■ **Task item**: Once you reach the line with "Pick Grader in Manageable by User list" below, copy each line exactly, stopping after the line with "This screenshot has width=985, height=739.", and skip any pictures.

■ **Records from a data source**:
■ ■ ■ ■ ■ ■ ■
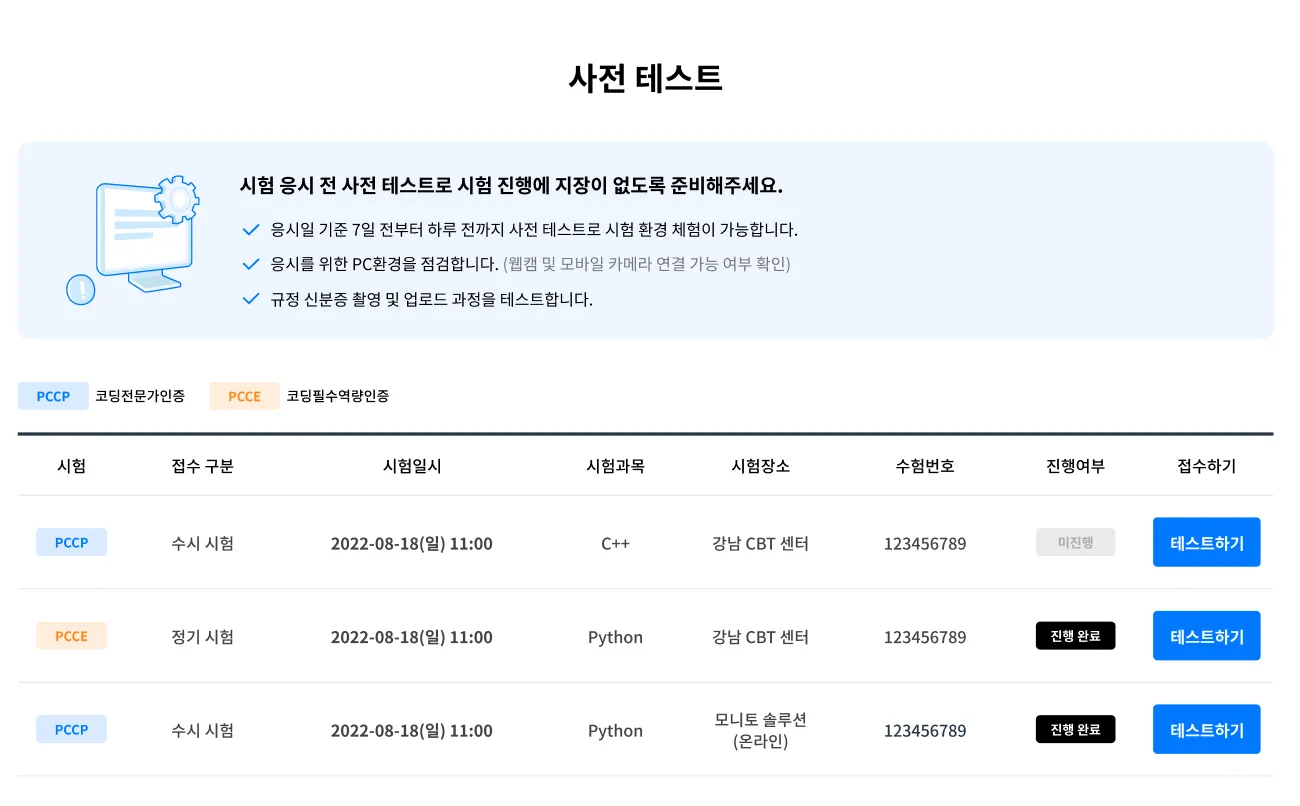Image resolution: width=1300 pixels, height=806 pixels.
Task: Click the 시험일시 column header
Action: click(412, 466)
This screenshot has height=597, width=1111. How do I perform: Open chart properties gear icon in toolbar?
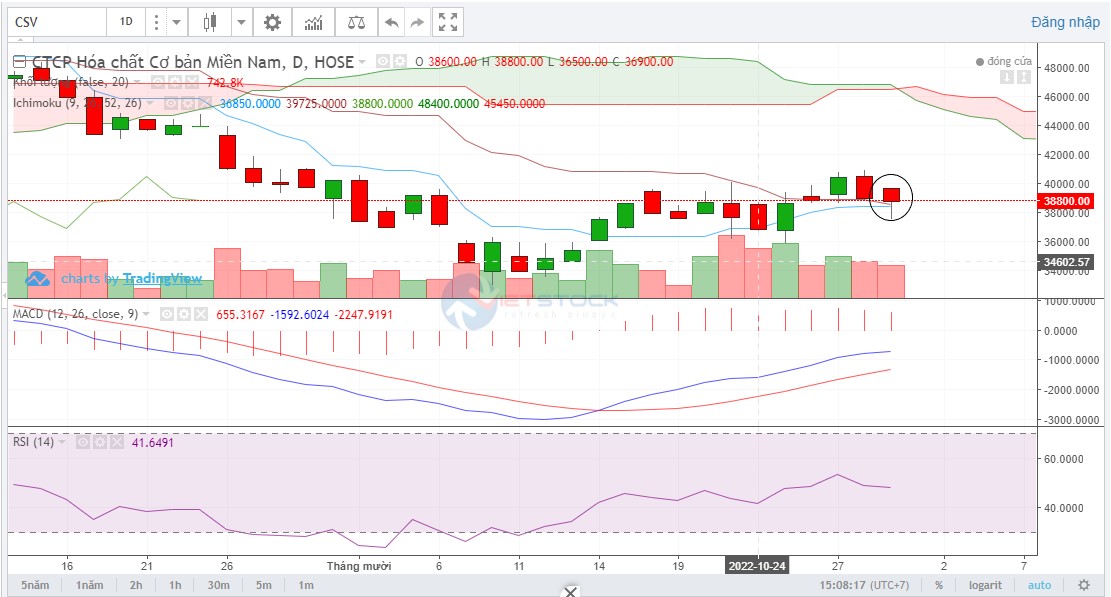coord(272,22)
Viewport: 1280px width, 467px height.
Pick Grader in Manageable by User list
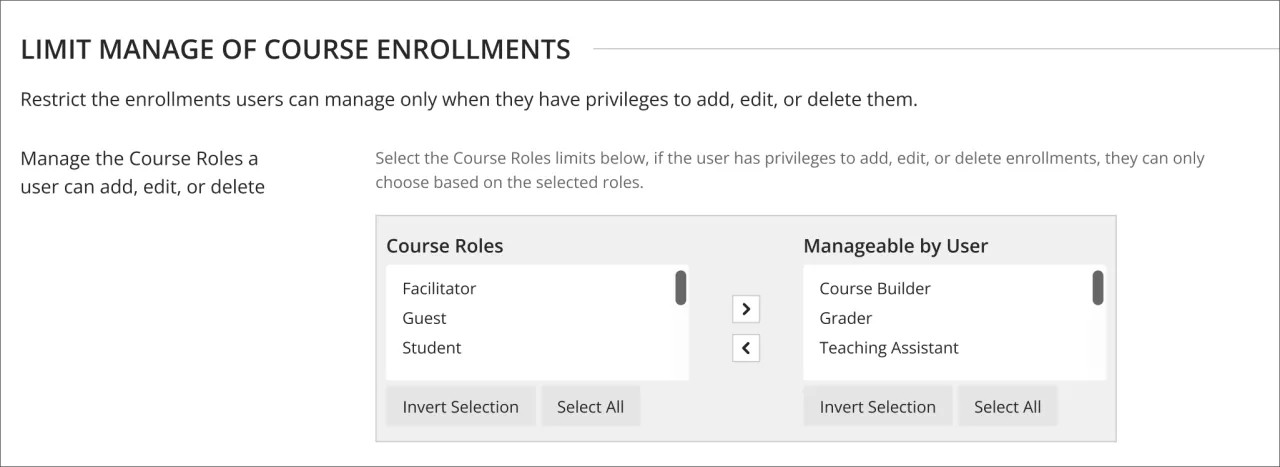coord(846,318)
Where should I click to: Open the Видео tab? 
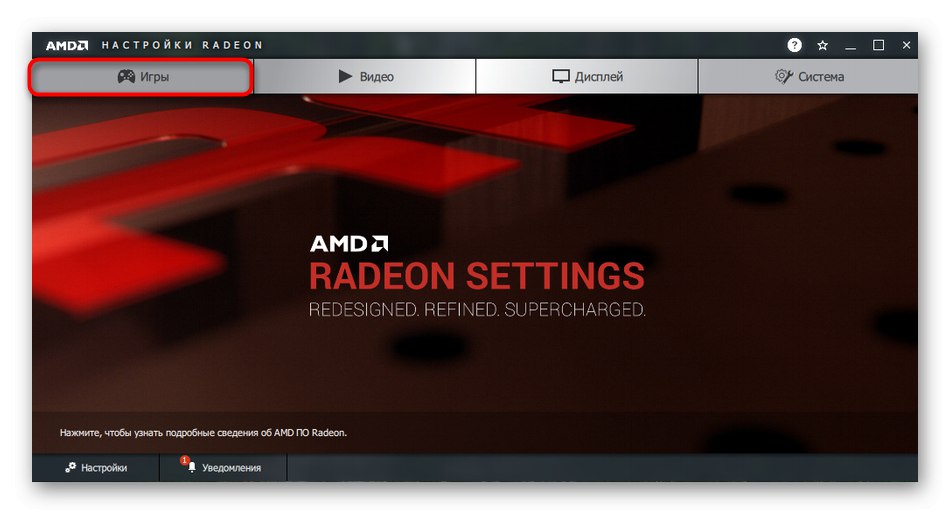click(365, 76)
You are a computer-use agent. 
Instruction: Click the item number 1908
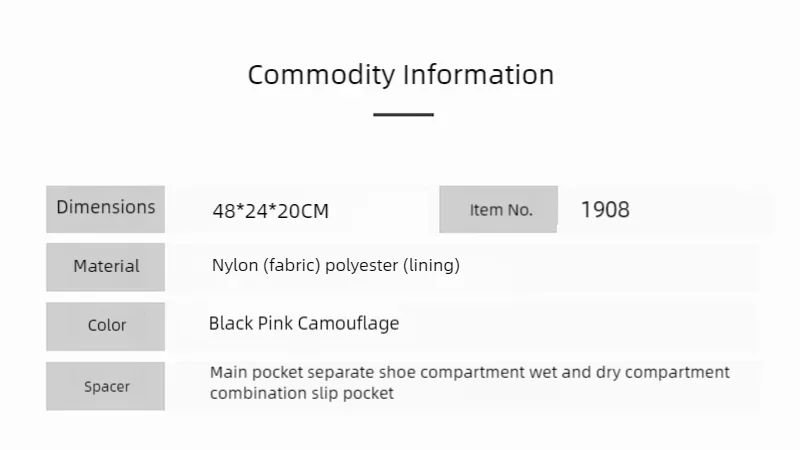[x=605, y=210]
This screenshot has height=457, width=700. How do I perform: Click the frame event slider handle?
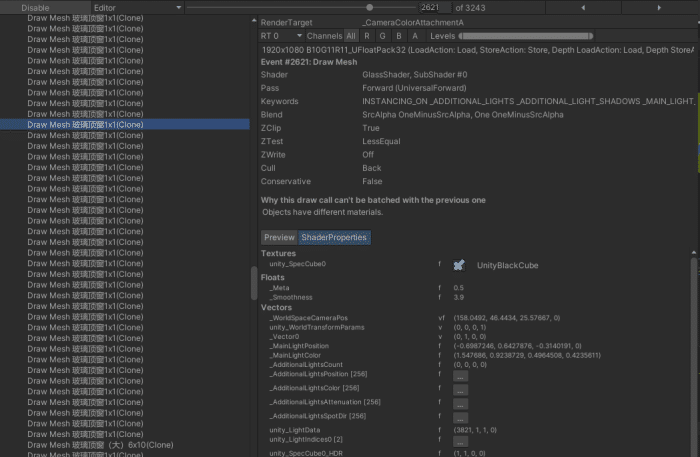tap(369, 8)
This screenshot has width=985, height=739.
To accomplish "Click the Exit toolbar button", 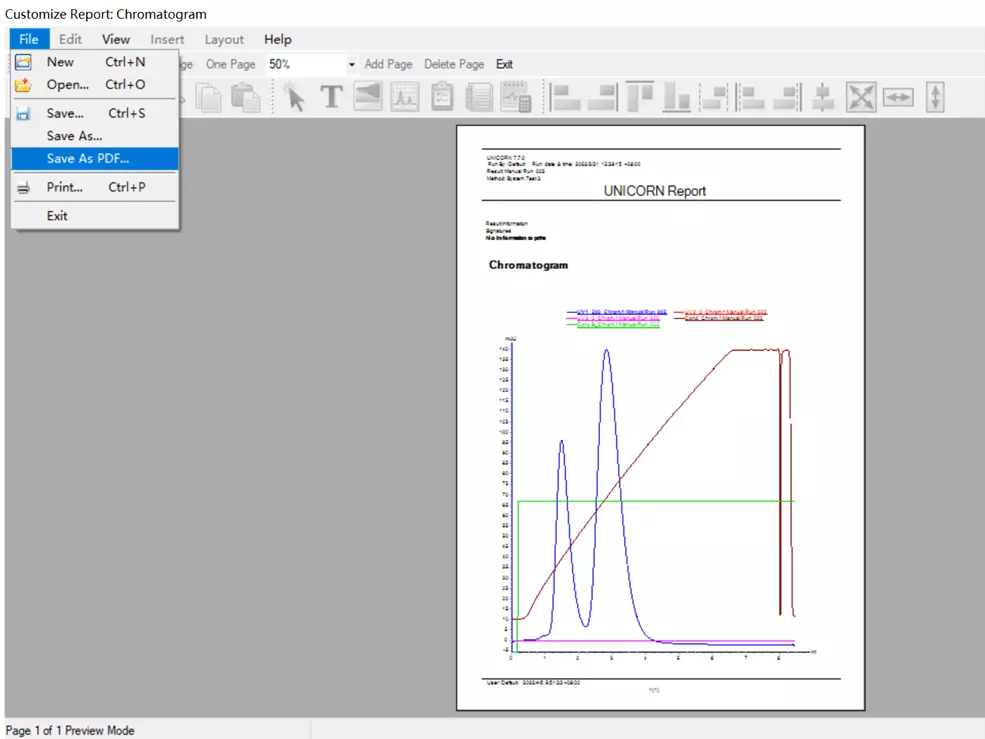I will (x=504, y=64).
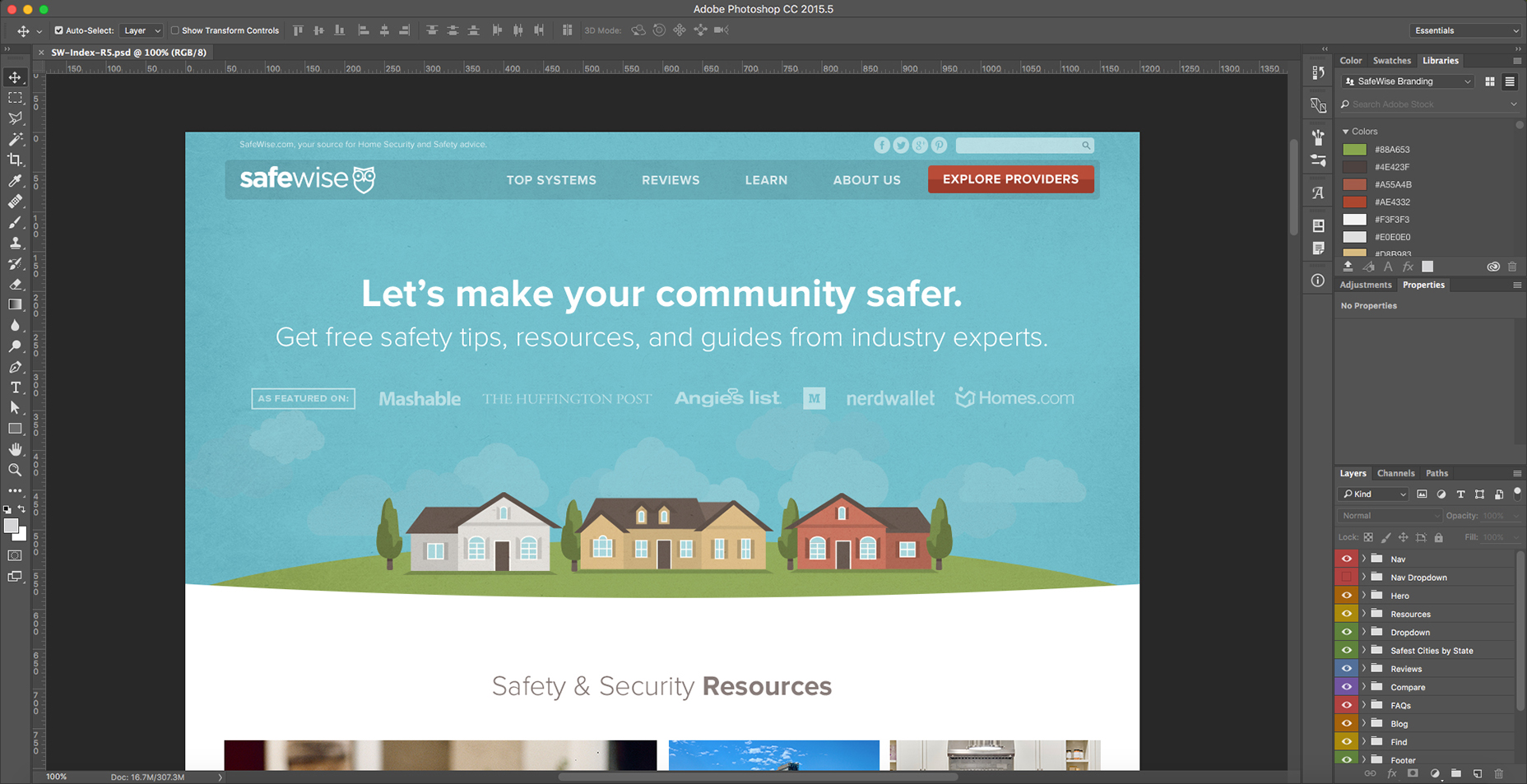Select the Hand tool
1527x784 pixels.
(15, 449)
■ ■ ■ ■ ■ ■ ■
■ **Output of the exercise**:
Pick Grader in Manageable by User list
coord(846,318)
Where should I click to: Open the Видео tab? 
click(365, 76)
You are a computer-use agent. 
Instruction: Click the item number 1908
[x=605, y=210]
This screenshot has height=457, width=700. How do I perform: Click the frame event slider handle?
tap(369, 8)
This screenshot has width=985, height=739.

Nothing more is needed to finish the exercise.